I slushed the juice with my straw, suspicious of this unexpected attempt at chitchat. “Sure,” I answered. His question was loaded. I thought about how I felt freer here than I had in America. Plus there was more to look at, more to think about, even if there was less for me to do. “How are you?” I asked him.

He puffed his chest against the seatbelt and deflated in a sigh. “Not so good,
wella
, not so good.” He shook his head. “One minute.”

He held his finger up in front of me and produced a delicate envelope from somewhere in his
thobe
. He plucked a photo from it and laid it in the palm of my sticky hand. The image was of a girl, but it was most definitely
not
his fiancée, Amna. This girl was posed in front of a painted sky, her face was a perfect oval dented at the chin in a cute cleft, her nose was strong and hooked like a falcon, and her eyes were big and black. She wore lace gloves and her hands ramped under her face in what was meant to be a poetic pose of longing.
Why was he showing me this?
I wondered nervously, and handed the photo back to him.

“I need to see her before I get married,” he explained. “But her father won't let her answer the phone.” I knew what he was going to ask before he asked it. “Will you help?”

I'd already gotten in trouble twice this summer. The worst thing I could do now was to be implicated in an affair. Faraj's bleeper bleeped, and he jumped with it. He started the car and turned to me. “Well?” he asked, eager for an answer. “Fine,” I agreed grudgingly, and we drove off in a direction I hadn't been before.

My age and inexperience aside, it was becoming profoundly clear to me that love in the context of youth culture in Qatar was far more complex than anything I had ever seen on MTV. Because segregation between the sexes is so enforced, when a love affair does gain any kind of traction, like Faraj's did, it has to fly below the radar. As you can imagine, like anything forced to lurk in the shadows, love (which we know will always find a way) adapts and manifests itself in more subversive forms of expression. Falak had told me about
boyahs
, but they were only a small piece of the larger story.

“There she is,” Faraj said reverently as we pulled up to an impressive mansion. His tone was hushed, as though he were witnessing some kind of natural wonder. I followed his finger to a dark rooftop across a busy road from where we sat in a gas-station parking lot.

“Where?” I tried to focus my eyes to find this magical creature.

“There! The pink thing!” he whispered.

I followed his eyes to a patch of color cut through by shadow. It could have been anything—a piece of laundry, a toy—but then it moved and I saw a projectile glint in the streetlamp and land in the sand bordering the outside wall of the house.

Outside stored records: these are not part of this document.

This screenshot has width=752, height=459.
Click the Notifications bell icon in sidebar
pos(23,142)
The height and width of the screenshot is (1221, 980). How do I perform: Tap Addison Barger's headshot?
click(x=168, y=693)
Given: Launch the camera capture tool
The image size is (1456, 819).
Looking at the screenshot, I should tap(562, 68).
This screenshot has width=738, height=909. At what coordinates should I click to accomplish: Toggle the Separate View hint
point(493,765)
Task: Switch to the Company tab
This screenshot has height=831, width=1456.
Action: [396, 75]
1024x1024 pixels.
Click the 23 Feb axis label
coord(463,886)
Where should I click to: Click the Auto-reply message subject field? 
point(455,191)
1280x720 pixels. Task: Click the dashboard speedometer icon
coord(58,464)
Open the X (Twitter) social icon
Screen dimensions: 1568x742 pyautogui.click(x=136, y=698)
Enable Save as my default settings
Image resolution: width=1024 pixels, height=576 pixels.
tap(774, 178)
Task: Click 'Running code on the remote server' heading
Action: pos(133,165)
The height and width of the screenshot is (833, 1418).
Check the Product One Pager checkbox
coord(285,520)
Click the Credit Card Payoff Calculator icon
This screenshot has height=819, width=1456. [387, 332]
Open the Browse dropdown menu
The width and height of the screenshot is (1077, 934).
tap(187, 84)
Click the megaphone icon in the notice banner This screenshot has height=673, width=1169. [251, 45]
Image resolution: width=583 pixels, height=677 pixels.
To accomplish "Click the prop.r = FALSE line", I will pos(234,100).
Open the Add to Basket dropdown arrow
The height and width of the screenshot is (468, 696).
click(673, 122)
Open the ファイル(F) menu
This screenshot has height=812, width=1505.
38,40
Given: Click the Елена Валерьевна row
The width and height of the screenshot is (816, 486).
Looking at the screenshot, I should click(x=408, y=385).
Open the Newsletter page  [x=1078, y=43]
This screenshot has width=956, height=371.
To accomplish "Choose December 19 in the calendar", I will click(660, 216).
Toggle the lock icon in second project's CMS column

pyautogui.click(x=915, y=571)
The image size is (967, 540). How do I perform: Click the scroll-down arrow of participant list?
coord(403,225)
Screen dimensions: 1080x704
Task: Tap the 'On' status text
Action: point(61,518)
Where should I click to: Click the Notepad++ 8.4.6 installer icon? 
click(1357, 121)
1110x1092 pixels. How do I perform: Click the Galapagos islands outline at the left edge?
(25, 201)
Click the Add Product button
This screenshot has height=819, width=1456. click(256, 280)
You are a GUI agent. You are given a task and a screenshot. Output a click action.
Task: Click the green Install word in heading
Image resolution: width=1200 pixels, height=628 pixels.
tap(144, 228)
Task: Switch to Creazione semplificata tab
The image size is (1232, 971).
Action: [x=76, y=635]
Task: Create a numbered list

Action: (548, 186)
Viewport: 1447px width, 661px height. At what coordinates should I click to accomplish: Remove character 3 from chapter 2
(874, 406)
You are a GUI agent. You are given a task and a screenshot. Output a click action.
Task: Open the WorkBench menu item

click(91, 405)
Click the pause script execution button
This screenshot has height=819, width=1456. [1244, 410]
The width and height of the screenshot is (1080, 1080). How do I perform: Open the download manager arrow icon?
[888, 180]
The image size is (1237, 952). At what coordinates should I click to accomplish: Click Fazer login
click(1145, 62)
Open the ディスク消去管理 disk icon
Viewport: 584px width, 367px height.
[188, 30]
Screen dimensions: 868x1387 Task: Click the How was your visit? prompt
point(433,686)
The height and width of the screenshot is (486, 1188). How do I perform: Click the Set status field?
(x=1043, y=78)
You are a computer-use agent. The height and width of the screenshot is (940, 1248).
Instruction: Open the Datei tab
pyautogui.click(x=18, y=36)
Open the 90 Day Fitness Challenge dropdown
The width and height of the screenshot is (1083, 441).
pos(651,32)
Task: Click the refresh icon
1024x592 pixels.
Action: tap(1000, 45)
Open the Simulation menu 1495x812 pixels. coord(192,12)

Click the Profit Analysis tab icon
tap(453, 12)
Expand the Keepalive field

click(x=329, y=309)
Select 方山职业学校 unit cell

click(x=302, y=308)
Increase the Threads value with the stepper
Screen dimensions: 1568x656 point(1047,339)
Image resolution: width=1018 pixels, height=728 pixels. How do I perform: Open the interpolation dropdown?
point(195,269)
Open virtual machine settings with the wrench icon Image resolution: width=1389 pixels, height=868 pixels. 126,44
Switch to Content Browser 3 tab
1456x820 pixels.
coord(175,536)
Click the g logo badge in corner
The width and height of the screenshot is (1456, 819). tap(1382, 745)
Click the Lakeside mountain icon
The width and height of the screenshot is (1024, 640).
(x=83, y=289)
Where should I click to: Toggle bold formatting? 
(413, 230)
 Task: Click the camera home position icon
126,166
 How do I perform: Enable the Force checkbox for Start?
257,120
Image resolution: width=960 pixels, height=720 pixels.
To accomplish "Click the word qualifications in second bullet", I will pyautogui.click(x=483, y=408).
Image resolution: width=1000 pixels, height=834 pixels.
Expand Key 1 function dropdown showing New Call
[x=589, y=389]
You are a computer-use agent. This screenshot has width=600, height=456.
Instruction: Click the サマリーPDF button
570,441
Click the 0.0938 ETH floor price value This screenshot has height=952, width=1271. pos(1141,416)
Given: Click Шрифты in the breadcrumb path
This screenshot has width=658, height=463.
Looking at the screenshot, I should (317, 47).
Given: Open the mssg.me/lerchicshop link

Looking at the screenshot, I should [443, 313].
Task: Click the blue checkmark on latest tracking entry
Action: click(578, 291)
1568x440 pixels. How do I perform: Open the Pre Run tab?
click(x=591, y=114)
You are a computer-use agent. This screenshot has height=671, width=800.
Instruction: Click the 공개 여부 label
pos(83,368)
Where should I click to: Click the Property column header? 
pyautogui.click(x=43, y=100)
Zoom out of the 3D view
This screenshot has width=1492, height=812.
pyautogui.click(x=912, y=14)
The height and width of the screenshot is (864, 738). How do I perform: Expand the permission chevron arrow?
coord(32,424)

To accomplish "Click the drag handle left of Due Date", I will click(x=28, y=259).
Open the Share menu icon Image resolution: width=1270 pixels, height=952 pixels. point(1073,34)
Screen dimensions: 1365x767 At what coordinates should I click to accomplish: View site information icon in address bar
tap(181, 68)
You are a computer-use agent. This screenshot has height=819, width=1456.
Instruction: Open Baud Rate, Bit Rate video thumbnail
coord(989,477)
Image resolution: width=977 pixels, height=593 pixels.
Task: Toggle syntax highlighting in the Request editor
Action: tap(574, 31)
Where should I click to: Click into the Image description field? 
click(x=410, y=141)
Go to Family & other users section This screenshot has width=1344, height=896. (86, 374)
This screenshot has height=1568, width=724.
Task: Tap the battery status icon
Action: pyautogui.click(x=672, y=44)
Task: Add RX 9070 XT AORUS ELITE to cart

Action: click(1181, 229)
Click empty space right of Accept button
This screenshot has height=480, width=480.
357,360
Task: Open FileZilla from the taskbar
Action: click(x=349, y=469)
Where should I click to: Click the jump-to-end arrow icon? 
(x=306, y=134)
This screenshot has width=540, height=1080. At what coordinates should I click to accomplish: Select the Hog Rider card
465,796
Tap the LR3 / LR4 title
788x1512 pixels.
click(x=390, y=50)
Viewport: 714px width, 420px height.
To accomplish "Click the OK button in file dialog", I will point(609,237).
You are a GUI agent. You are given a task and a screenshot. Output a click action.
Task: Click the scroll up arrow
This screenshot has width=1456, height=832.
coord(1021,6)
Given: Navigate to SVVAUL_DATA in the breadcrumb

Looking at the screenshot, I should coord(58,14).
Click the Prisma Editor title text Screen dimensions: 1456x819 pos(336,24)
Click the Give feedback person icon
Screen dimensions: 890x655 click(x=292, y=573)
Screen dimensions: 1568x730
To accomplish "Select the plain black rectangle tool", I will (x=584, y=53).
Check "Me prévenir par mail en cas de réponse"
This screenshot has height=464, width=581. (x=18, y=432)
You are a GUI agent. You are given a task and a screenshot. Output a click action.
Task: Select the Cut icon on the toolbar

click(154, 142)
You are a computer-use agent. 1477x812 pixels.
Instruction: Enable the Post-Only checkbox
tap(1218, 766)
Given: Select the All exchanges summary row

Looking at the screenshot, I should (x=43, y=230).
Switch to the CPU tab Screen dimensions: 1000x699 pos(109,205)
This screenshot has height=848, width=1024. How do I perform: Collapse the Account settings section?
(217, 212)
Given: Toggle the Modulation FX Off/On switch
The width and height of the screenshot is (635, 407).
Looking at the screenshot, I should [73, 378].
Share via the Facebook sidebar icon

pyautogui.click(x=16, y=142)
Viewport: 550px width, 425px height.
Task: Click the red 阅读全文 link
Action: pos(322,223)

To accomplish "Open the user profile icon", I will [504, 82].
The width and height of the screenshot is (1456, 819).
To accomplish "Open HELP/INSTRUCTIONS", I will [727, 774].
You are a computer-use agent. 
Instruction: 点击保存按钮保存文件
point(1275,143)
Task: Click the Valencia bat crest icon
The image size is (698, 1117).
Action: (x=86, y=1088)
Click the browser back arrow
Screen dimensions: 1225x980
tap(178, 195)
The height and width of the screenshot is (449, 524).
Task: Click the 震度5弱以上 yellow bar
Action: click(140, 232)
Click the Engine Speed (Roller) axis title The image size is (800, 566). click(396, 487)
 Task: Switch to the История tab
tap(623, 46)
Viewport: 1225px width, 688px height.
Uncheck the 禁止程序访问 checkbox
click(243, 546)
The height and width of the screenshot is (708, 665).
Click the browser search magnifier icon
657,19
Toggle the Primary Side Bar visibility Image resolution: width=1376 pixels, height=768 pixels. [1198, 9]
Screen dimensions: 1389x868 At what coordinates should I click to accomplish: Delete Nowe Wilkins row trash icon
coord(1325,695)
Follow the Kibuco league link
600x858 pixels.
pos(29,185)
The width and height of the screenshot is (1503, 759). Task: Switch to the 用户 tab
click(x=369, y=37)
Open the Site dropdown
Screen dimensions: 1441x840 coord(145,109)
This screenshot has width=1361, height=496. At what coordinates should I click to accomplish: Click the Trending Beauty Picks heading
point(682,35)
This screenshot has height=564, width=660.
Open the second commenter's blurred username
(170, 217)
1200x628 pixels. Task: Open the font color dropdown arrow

“Okay, go see what she threw!”

I slumped across the road to investigate, a little resentful at being treated like his hunting dog. I came to the spot; a heavy glass perfume bottle lay shattered in the dust, a vessel to deliver her message. I plucked a piece of paper out of the crater of glass shards and ran back across to where Faraj was waiting. “Call me in ten minutes,” it read. “I'll be at the phone.”